Electricité : après le nucléaire, l'Allemagne accélère la sortie du charbon

Les sociaux-démocrates allemands, arrivés en tête aux élections législatives, les Verts et les Libéraux veulent avancer la sortie du charbon à 2030 « dans l’idéal », au lieu de 2038, selon un accord préliminaire de coalition publié vendredi. Si rien n’est encore gravé dans le marbre, cet objectif fort pose la question de la trajectoire pour y parvenir, alors que la production allemande d'électricité reste dépendante du gaz.
Marine Godelier
La centrale au lignite de Niederaussem
La centrale au lignite de Niederaussem (Crédits : EPA-EFE/SASCHA STEINBACH)

Alors que les dernières centrales nucléaires de l'Allemagne s'arrêteront de tourner en 2022, dix ans après son choix de renoncer à l'atome, c'est la sortie du charbon qui fait désormais débat outre-Rhin. Pour cause, l'extraction de ce combustible fossile se heurte aux objectifs climatiques ambitieux fixés par Berlin : le pays entend réduire de 65% ses émissions de gaz à effet de serre d'ici à 2030 par rapport à 1990, et devenir neutre en carbone en 2045 - cinq ans avant l'échéance fixée par la Commission européenne pour tout le continent.
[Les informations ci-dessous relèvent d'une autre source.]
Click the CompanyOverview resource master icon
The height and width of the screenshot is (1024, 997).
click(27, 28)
Pour y parvenir, la nouvelle coalition au pouvoir (SPD, Verts et libéraux) a ouvert la porte à un engagement fort. Celui d'avancer « dans l'idéal » à 2030 la sortie du charbon, contre 2038 aujourd'hui, selon un accord préliminaire pour former un gouvernement tripartite publié vendredi. Si rien n'est encore gravé dans le marbre, le défi est de taille, après que la Cour constitutionnelle de Karlsruhe a jugé en avril dernier que les efforts de Berlin en la matière étaient insuffisants.

Dépendance au gaz

Car l'Allemagne reste fortement engluée dans cette source d'énergie très polluante. En témoigne l'image, toujours prégnante, de la destruction de l'église de Sant-Lambertus en 2018 pour permettre l'extension d'une mine de lignite à ciel ouvert. Ainsi, au global, « bien que la consommation de charbon en Allemagne ait été divisée par trois depuis 1990, 23% de l'électricité générée dans le pays provient encore de centrales à charbon, contre 13% en moyenne dans l'Union européenne », peut-on lire dans une note de l'Institut Jacques Delors publiée en septembre sur le sujet.
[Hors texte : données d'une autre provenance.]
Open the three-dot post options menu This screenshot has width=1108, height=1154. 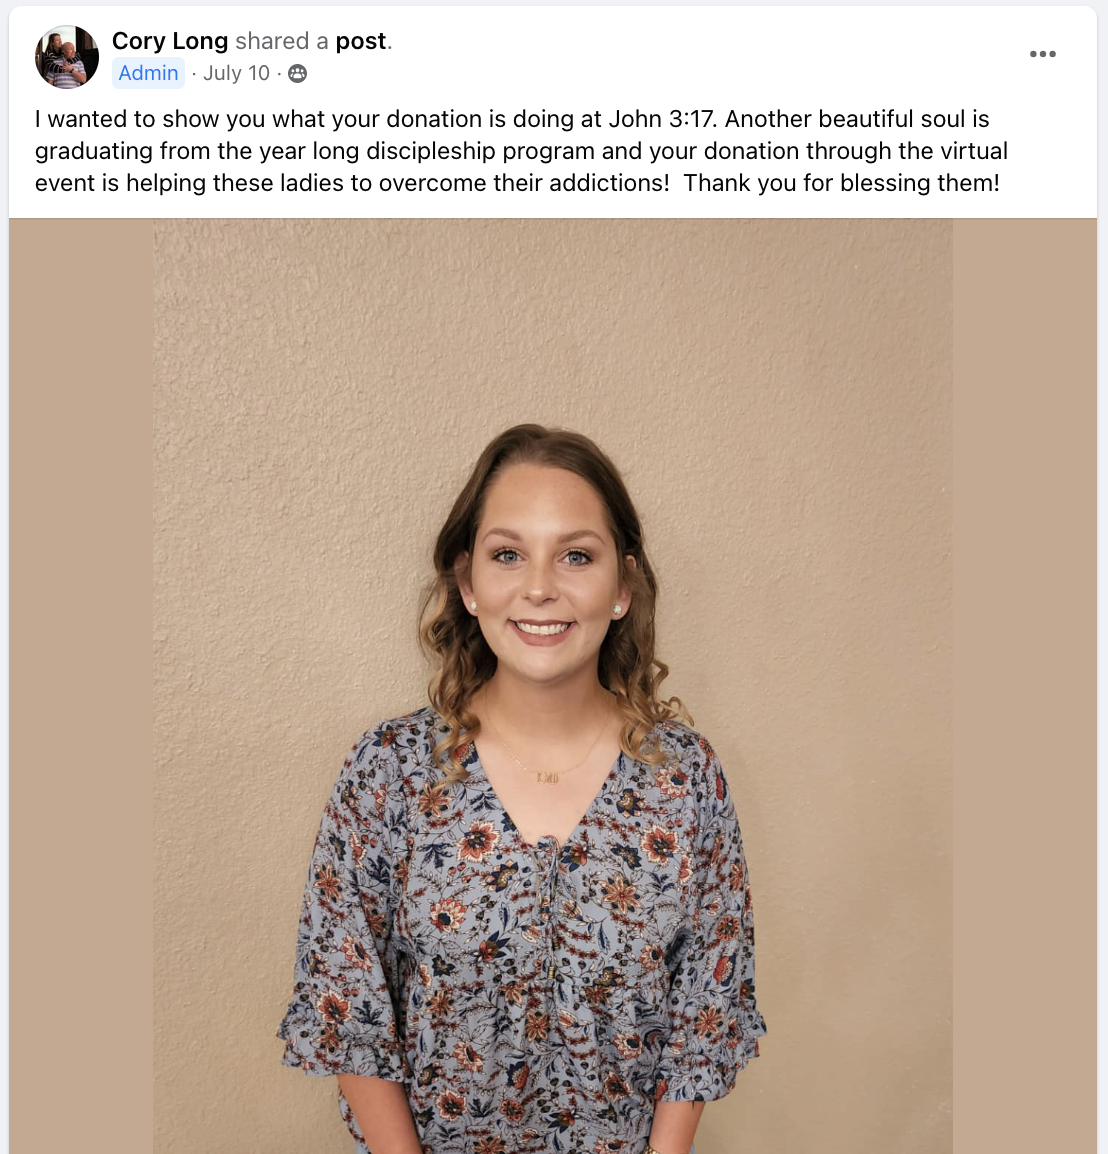coord(1042,54)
Le grand enjeu résidera donc dans la manière de se passer de cette houille et de ce lignite. « Il faudra que le gouvernement montre concrètement comment les remplacer par des énergies renouvelables, et non par du gaz », fait valoir Thomas Pellerin-Carlin, directeur du Centre Energie de l'Institut Jacques Delors. Pour cause, la part du gaz, un combustible certes moins polluant que le charbon mais loin d'être neutre en carbone, ne faiblit pas dans le mix énergétique allemand. Si l'on se concentre sur la production d'électricité, c'est même l'inverse : celle-ci en était dépendante à hauteur de 9% en 2000, contre 16% aujourd'hui.

« La question de la place du gaz dans la transition allemande n'est pas claire. Il y a une multitude d'acteurs qui mettent en avant des points de vue très divergents. Dans tous les cas, il sera compliqué de se débarrasser rapidement du gaz pour produire l'électricité », estime Thomas Pellerin-Carlin.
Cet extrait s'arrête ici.